Au sommet : Les maîtres des requêtes

L’administration va grossir par son sommet, avec l’apparition des « maîtres des requêtes ». On en compte environ quatre-vingt sous le règne de Louis XIV.

Il s’agit de juristes chargés d’étudier les dossiers présentés au Roi et d’en faire rapport.

Pour être maître des requêtes, il faut en principe être âgé de plus de trente ans et avoir été en fonction pendant au moins six ans dans une Cour supérieure. Le prix de la charge est évidemment très élevé, d’autant que cet office est anoblissant — toutefois, l’essentiel des maitres de requête sont déjà d’origine noble (le plus souvent d’extraction ancienne). Par ailleurs, la majorité d’entre eux sont parisiens, mais pas tous :

M. De Lareyne. Source : bnl-bfm.limoges.fr Bibliothèque francophone multimédia de Limoges.

Parmi ces maîtres des requêtes seront recrutés les plus hauts fonctionnaires du Royaume : les conseillers d’État (une trentaine environ), mais également les intendants de province.

Il existe aussi des administrateurs plus spécialisés comme les intendants des Finances au Conseil royal des finances, mais leur rôle est plus circonscrit (tout en demeurant évidemment important).

Les officiers du Royaume

Sous l’Ancien Régime, la plupart des agents de la monarchie sont des officiers royaux. On distingue ici deux grands groupes :

  1. Les officiers de justice, qui assurent une fonction juridictionnelle, mais qui peuvent également remplir à titre accessoire des fonctions administratives ;
  2. Les officiers des finances (bientôt supplantés par les intendants des finances) qui ont la charge de la gestion des impôts directs — les impôts indirects étant perçus par une institution spécifique, la « Ferme générale ».

L’officier est nommé par le Roi par des lettres de provision renvoyant au statut de l’office, celui-ci étant établi par la loi royale ou la coutume. Cet office donne droit à rémunération, gages et souvent privilèges (exemption fiscale).

L’office est une charge patrimoniale, à la fois vénale et héréditaire.

L’hérédité de l’office a été institutée sous Henri IV et est acquise par le versement d’une taxe annuelle, dénommée « Paulette » du nom du financier Paulet qui l’inventa.

Les officiers sont censés avoir une reçu une formation juridique en faculté de droit. Ils semblent avoir en pratique et en moyenne une certaine compétence technique.

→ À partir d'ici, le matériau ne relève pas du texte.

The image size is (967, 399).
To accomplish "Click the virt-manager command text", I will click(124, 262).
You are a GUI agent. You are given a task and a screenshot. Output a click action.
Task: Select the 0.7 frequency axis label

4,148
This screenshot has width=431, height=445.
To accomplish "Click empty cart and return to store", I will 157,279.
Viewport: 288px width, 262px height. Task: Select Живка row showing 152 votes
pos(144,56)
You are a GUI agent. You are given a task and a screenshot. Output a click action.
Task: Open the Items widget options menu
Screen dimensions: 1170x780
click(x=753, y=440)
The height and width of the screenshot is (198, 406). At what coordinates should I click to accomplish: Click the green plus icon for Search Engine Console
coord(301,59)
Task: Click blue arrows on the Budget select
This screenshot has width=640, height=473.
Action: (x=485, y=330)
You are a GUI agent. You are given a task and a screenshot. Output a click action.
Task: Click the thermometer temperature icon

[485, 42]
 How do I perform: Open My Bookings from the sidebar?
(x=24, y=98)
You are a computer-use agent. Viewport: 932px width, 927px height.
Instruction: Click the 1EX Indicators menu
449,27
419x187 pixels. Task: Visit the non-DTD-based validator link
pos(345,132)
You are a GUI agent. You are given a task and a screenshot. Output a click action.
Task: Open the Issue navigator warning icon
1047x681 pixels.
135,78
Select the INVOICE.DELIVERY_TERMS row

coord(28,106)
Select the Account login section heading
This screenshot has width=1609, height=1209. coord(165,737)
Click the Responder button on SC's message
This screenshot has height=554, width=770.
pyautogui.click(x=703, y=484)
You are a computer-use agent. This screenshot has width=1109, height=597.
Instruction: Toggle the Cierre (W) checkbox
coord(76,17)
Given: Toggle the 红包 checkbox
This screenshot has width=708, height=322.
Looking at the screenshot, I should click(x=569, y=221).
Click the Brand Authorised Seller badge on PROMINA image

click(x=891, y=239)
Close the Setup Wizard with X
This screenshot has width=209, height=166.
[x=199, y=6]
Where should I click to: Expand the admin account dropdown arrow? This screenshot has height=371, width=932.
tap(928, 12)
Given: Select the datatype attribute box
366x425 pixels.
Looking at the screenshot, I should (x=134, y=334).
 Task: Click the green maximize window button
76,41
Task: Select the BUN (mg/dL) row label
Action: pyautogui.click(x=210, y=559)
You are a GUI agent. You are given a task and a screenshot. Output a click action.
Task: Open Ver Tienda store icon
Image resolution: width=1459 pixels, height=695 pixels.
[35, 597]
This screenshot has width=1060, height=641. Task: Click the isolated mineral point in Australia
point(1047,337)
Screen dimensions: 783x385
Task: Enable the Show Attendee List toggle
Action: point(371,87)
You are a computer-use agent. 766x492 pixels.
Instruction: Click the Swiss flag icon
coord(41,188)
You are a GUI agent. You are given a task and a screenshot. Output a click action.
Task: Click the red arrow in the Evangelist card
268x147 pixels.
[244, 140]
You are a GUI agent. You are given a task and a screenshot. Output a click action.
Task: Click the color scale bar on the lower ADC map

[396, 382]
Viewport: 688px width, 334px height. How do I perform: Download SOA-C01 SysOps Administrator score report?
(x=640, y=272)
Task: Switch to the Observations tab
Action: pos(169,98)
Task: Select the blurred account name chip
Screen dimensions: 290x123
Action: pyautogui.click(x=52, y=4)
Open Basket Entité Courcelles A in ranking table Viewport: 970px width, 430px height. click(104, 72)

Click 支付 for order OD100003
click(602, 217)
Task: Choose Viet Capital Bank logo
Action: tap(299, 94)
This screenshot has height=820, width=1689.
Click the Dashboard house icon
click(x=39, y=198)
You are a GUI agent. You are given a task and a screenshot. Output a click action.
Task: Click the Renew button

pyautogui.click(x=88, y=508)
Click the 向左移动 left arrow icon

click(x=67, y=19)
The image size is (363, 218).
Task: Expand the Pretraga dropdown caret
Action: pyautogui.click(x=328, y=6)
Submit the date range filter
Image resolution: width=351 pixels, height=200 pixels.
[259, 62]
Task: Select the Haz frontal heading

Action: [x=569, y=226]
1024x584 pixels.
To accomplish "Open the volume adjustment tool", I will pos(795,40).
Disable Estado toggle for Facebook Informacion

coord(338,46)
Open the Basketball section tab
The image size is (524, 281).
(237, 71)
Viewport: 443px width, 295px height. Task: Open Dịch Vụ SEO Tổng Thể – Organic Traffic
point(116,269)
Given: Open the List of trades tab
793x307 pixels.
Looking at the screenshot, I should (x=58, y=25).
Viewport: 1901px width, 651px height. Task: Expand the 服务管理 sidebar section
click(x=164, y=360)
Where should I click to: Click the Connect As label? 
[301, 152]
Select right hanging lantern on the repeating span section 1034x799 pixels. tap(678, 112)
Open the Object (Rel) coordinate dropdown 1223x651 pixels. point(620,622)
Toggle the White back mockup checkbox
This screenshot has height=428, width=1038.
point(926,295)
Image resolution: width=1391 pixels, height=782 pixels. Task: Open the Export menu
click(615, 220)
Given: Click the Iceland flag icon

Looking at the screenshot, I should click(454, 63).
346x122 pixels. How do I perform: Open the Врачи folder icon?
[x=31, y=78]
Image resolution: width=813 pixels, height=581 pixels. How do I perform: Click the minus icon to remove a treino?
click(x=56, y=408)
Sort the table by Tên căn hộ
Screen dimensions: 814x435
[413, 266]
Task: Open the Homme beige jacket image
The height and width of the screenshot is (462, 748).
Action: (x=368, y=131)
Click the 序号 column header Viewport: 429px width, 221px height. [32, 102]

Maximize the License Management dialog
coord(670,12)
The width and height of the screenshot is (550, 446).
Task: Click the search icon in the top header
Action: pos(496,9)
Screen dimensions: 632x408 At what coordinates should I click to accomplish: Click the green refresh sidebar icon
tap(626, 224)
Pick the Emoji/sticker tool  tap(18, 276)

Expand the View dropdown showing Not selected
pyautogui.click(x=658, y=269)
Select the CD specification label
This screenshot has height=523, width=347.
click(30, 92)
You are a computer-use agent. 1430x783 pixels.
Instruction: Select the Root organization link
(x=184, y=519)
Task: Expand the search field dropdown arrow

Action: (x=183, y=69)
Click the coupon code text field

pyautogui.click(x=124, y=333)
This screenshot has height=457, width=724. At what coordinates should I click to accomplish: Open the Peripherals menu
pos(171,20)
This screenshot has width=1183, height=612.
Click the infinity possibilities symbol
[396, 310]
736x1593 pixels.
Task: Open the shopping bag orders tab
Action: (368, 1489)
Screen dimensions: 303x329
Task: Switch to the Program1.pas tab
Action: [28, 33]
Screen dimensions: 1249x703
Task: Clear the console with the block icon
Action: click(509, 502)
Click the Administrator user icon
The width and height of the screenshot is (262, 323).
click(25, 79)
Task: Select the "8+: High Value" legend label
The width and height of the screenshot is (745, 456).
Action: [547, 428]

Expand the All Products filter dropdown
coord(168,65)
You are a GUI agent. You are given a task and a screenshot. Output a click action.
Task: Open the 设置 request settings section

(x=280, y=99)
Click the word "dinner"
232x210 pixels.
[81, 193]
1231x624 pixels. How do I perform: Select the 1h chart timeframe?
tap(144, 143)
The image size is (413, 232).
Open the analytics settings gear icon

Le problème majeur de l’officier est son indépendance du Roi, qui empêche la prise de mesure disciplinaire et implique un très faible suivi des missions par le Roi.

Édit de 1705, portant création d’offices. Source : gallica.bnf.fr / BnF.

L’apparition des commissaires

Pour s’assurer du contrôle des fonctions jugées les plus importantes, la pratique du commissionnement se développe. Cette pratique, née au XIVe siècle, va bientôt concerner tous les grands postes de l’Etat : contrôleur général des finances, secrétaires d’Etat, conseillers d’Etat, premiers présidents des cours souveraines, ambassadeurs, lieutenant général de police de Paris et intendants de province.

Le commissaire est nommé par le Roi pour une mission en principe temporaire, spécifiée dans la lettre de commission. Cette charge est toujours révocable.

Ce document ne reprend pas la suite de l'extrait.